I tried some of the Llama 3 34b (nous-capybara?) models two years ago with llama.cpp, and I seem to remember getting a few tokens a second then, so not sure if I've got something completely mis-configured, or I just have unreasonable expectations.
Or maybe qwen 3.x is slower for some reason? (Is it mixture of experts?)
I'm not expecting it to be instant, but what I'm currently seeing is not really usable.

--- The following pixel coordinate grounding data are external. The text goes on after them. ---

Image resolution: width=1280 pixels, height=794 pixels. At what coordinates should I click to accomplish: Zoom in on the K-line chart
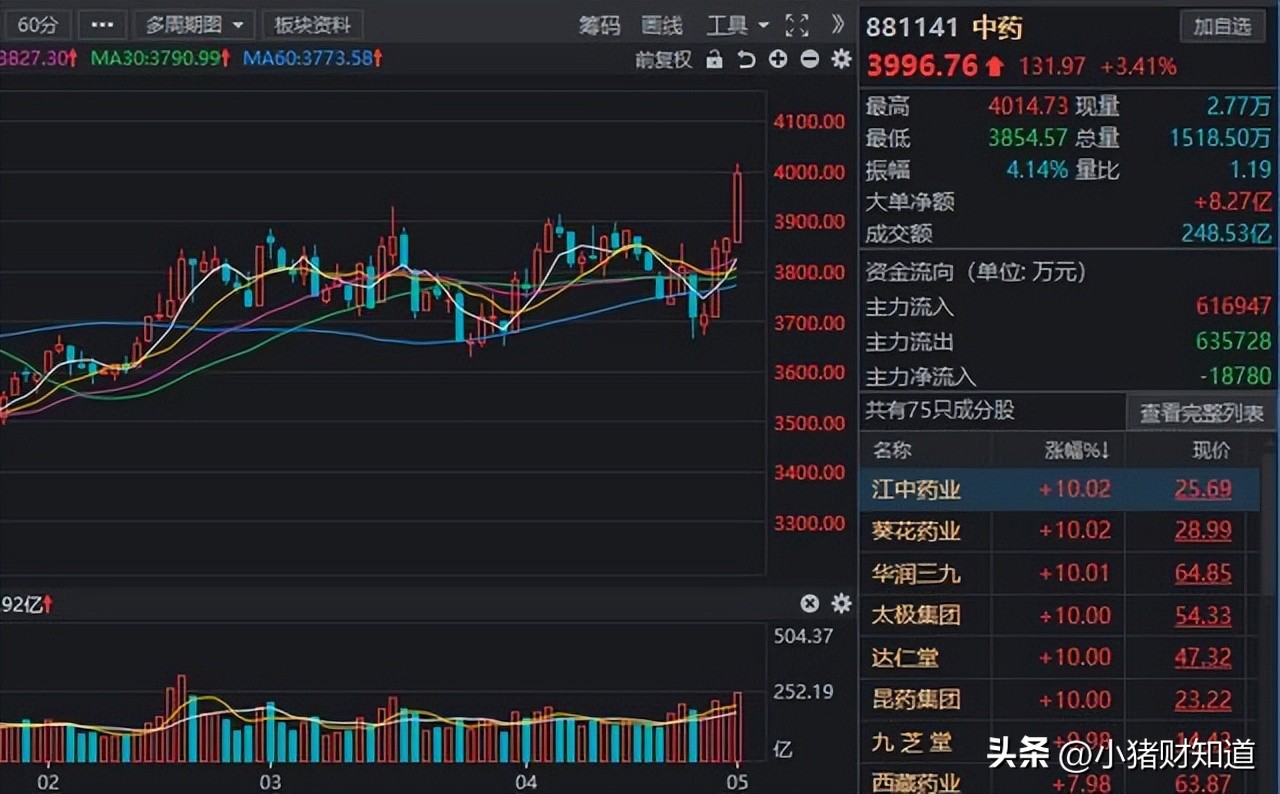point(777,60)
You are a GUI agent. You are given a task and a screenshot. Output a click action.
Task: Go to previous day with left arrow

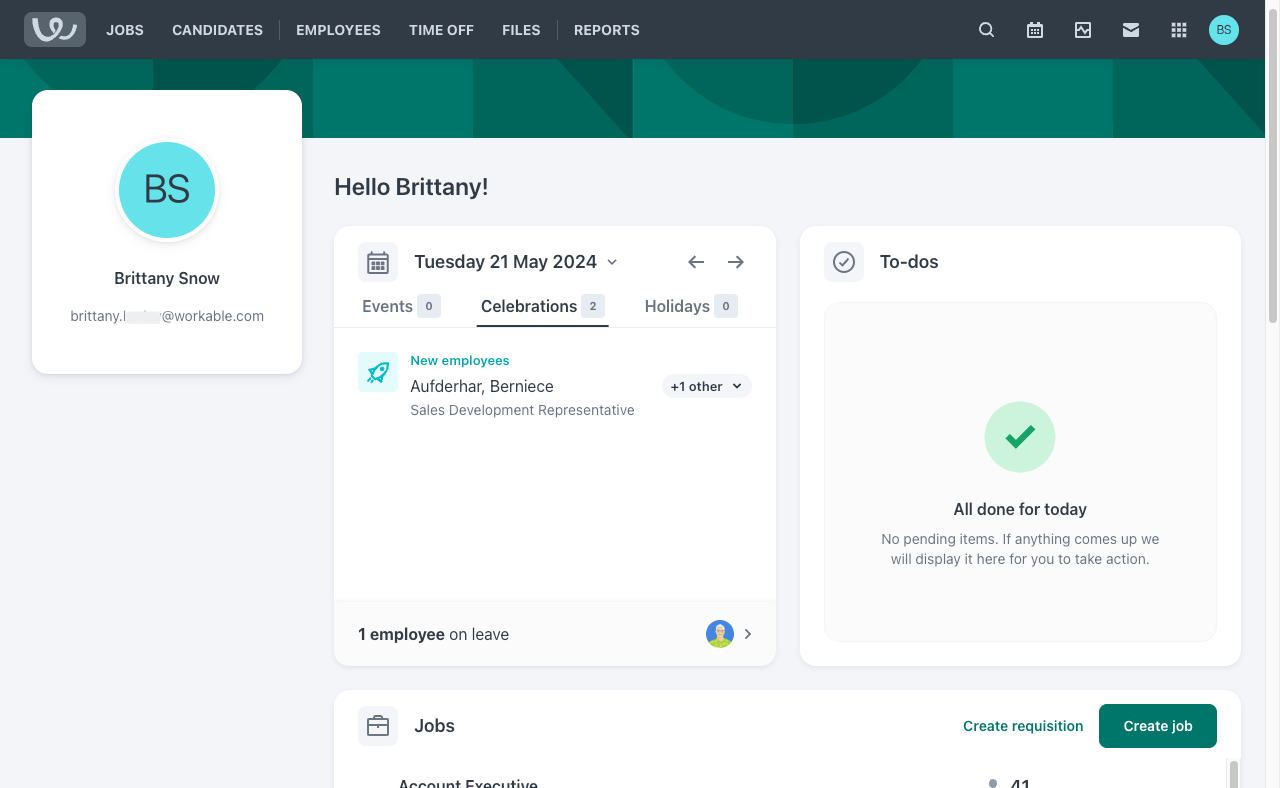tap(696, 262)
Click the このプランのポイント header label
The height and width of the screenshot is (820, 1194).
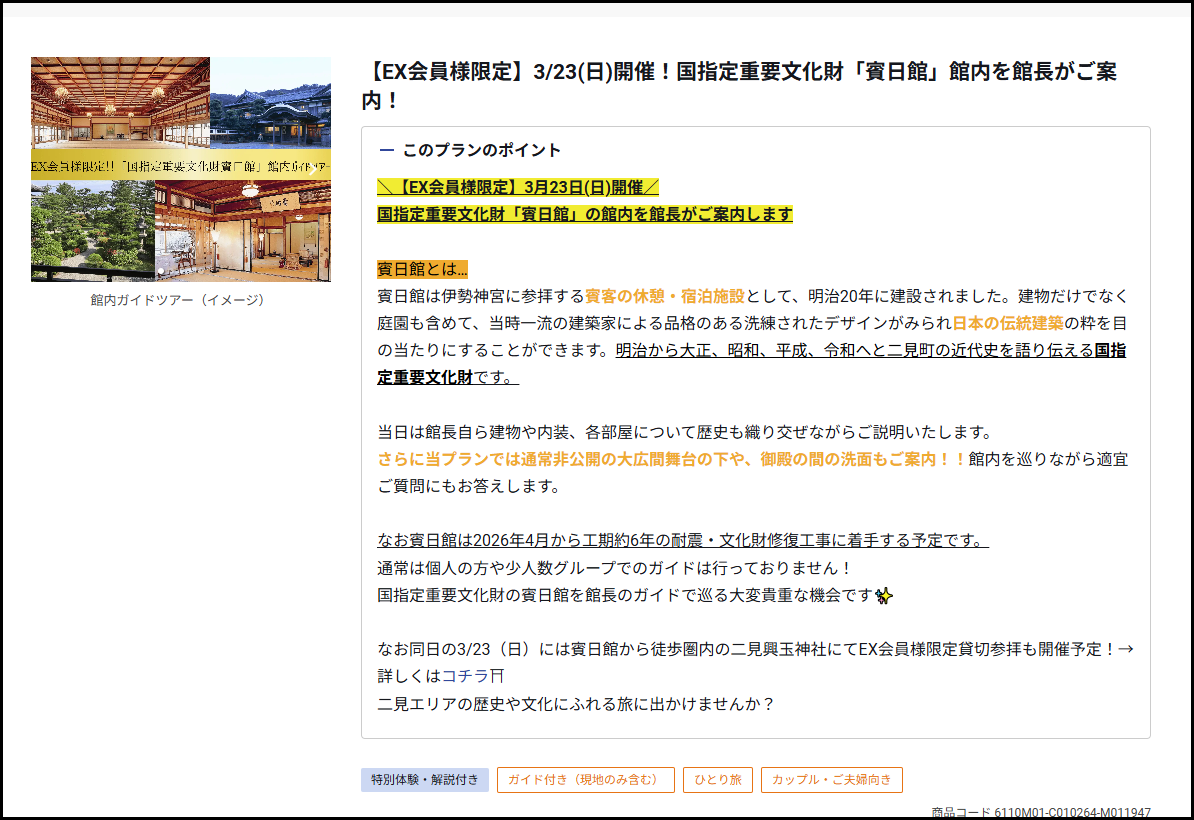[x=481, y=150]
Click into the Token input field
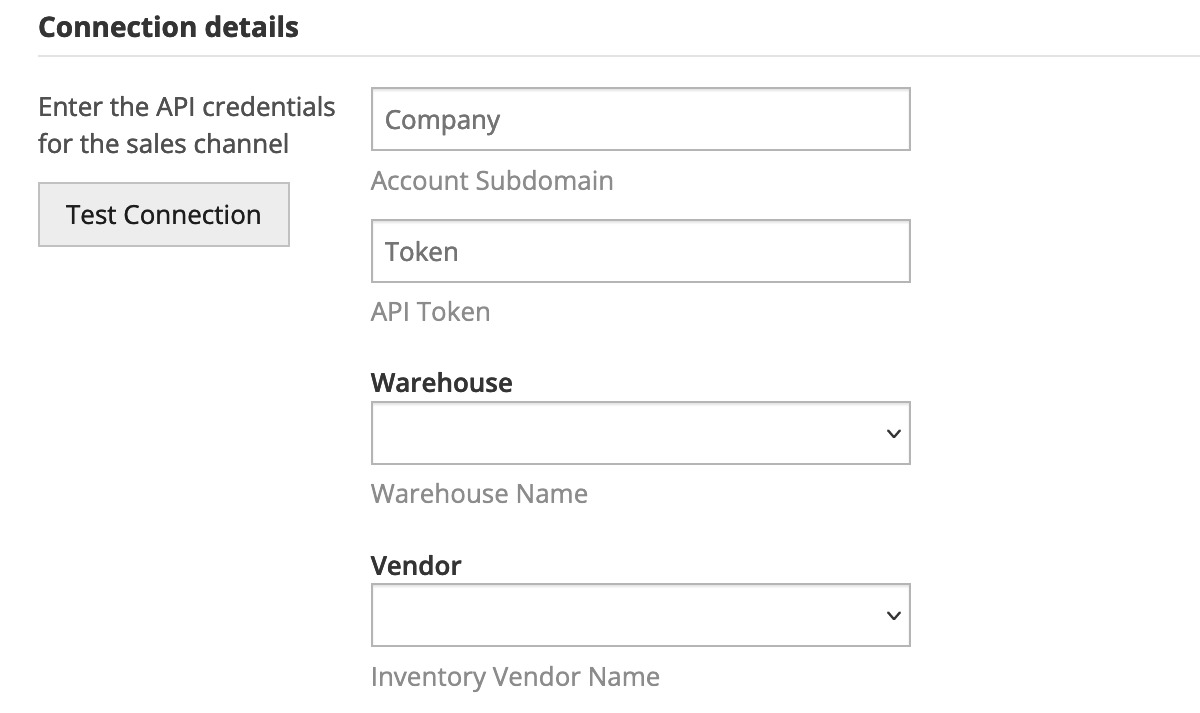Image resolution: width=1200 pixels, height=713 pixels. click(640, 252)
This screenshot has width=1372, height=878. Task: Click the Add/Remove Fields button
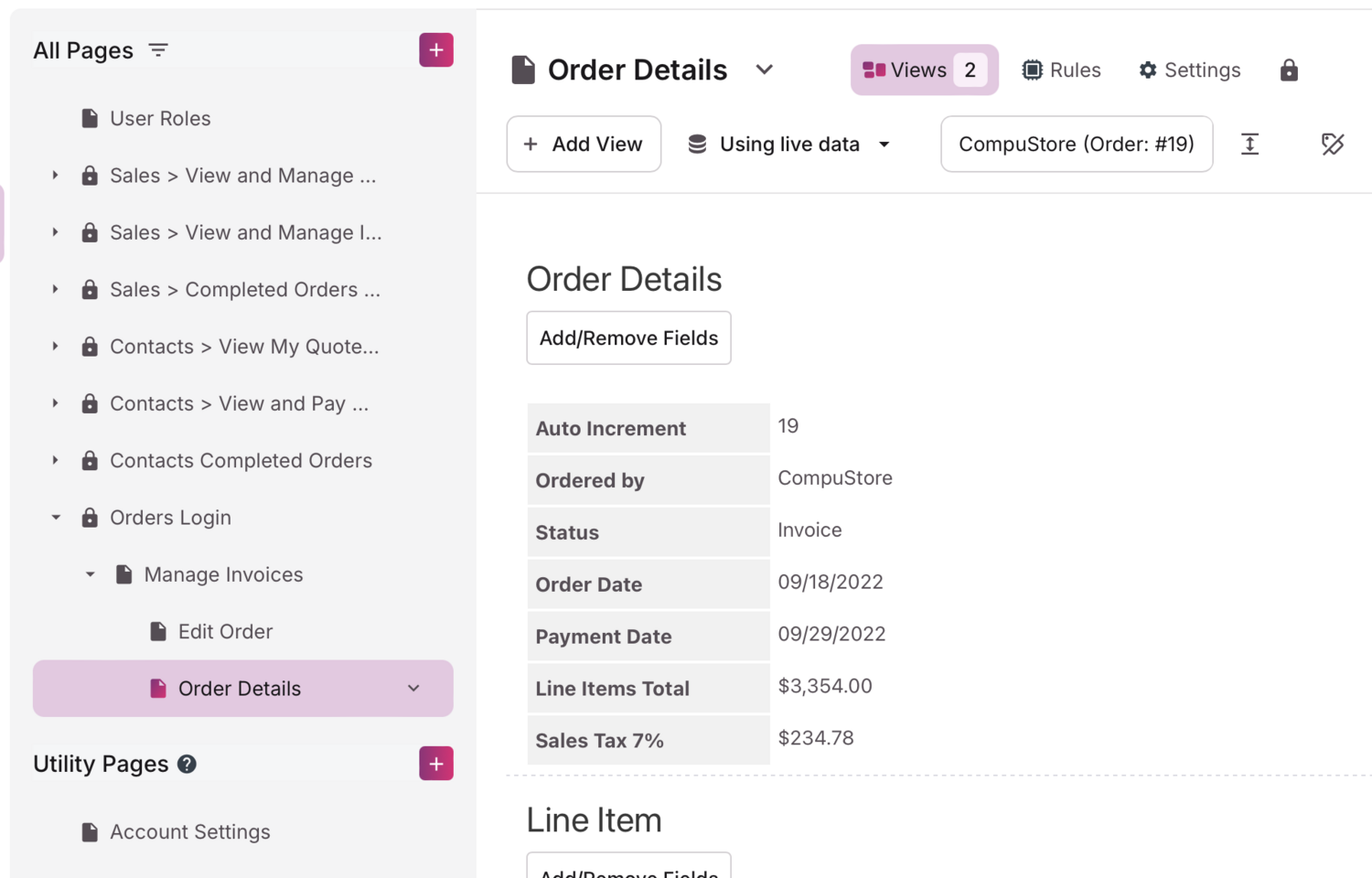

Which exact model are you using? And with which parameters and quant? And on what hardware? Are you using any specific MCPs or other tools to optimize performance like context-mode or dynamic context pruning? I’ve used local models a reasonable amount before but I’m just starting out with opencode. Haven’t had great results yet but really want this to work for simpler tasks. My opencode newly installed is also having iterm on 100% cpu in idle. :/
I'm running Qwen3.6:27b Q4 KM on a 4090 and similarly fast CPU and I think 32GB of RAM. Make sure the context window is set to be big enough otherwise the conversation will keep compacting. No special MCP tools set up yet. Qwen is able to do web search out-of-the-box although I think it is getting blocked by anti-bot firewalls--I still need to figure out if I can fix that.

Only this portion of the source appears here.